法律の条文云々よりも深刻なのは、「餌やり行為=迷惑行為」という、一方的な思い込みだ。そういう思い込みは一般市民にも強く、理解を得るのが適正管理活動や地域猫活動の大きな課題だ。しかし、役人が同じような感覚ではいけない。まして、違法行為だと決めつけるのは大変に問題がある。

課長さんは、ようやく、
「地域が合意して、町会長から依頼があれば餌やり禁止の看板を外すかどうか検討する」
ということを言った。ただし、町会長のハンコだけではだめで住民全員の総意が必要だという。

こういう時は言うべきことを言わないといけない。
地域住民の総意があれば認めるというのであれば、最初から法令による禁止はされていないということを自らお認めになっているんじゃないですか。公園の「餌やり禁止看板」には法的拘束力がなく、任意の協力を求める行政指導でしかない。しかも誤った法解釈による行政指導であって、我々はそんな看板は無視しても差し支えない。そのように理解しても構わないですね?

そこまでいうと、課長さんは、
「猫の糞害で迷惑をしている住民がたくさんおられるんだ!」
と大声で言った。

公園課の課長さんの言い分もわからないことはない。公園を管理する立場からすると、ねこへの給餌行為は苦情の原因となりやすく、段ボール箱の無断設置や糞尿による悪臭、汚損の発生などで公園の維持管理に支障をきたす。公園で餌やりをさせているから、近所の家の庭で猫が糞をするという苦情もくる。そういう苦情を繰り返し受け続けてきた公園管理者にとって、猫の餌やりほど、迷惑極まる行為はないのだ。

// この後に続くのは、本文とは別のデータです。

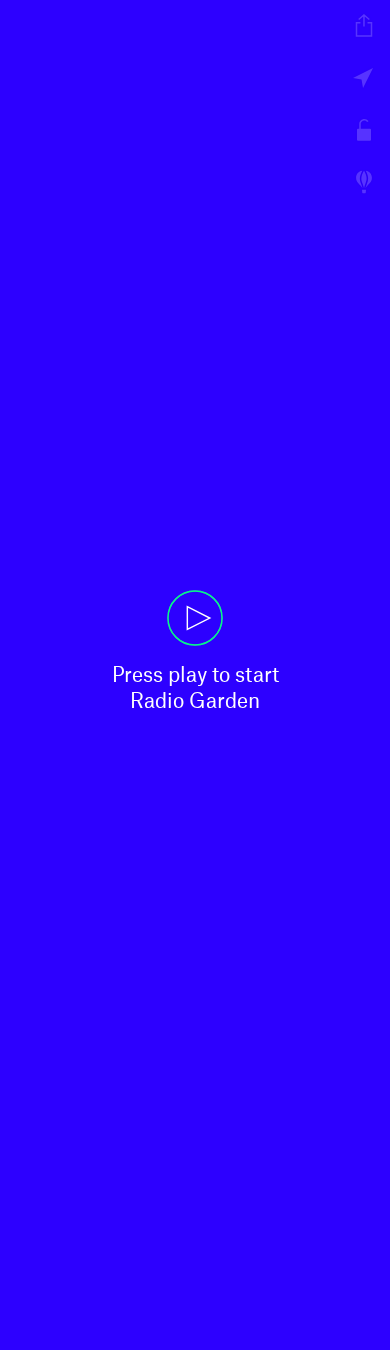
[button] (195, 675)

だけど、そういう「迷惑な餌やり行為」と今やっている適正管理活動とは中身が全然違う。
ほっておいても、猫の避妊去勢手術をしてくれ、掃除までしてくれるボランティアをどうして行政はうまく使えないのか。
野良猫の適正管理は、清掃活動と同じで公益性を持っている。公園は自由使用が原則であり、公益に反しない限り、公園管理事務所の許可や地域の合意は不要である
もちろん、地域が一緒になって猫を適正に管理する形が理想であり、目指すべき方向ではあるが、その前段階で行政が「餌やり行為そのものが違法」だと言っていたら、地域合意が進むわけがない。

公園管理事務所は、「法に照らして、公園の汚損になるような置き餌は禁止するけれども、個人の餌やり行為そのものは禁止していない。その上で、地域として適正管理活動に取り組むかどうかは、地域の判断である」という立場でないと、地域活動そのものを不当に阻害することになる。公園管理事務所がニュートラルな立場になった上で、住民の合意形成については、地域猫制度を持つ動物管理センターが制度の趣旨に従ってフォローしていく。あるいは、街づくりの担当部署が地域の取り組みをフォローしていく。そういったことが、行政としての総合力の問題である。

結局、その日は課長さんの「お持ち帰り」ということになった。行政をやりこみることが目的ではないので、これからも話し合いを続けていく。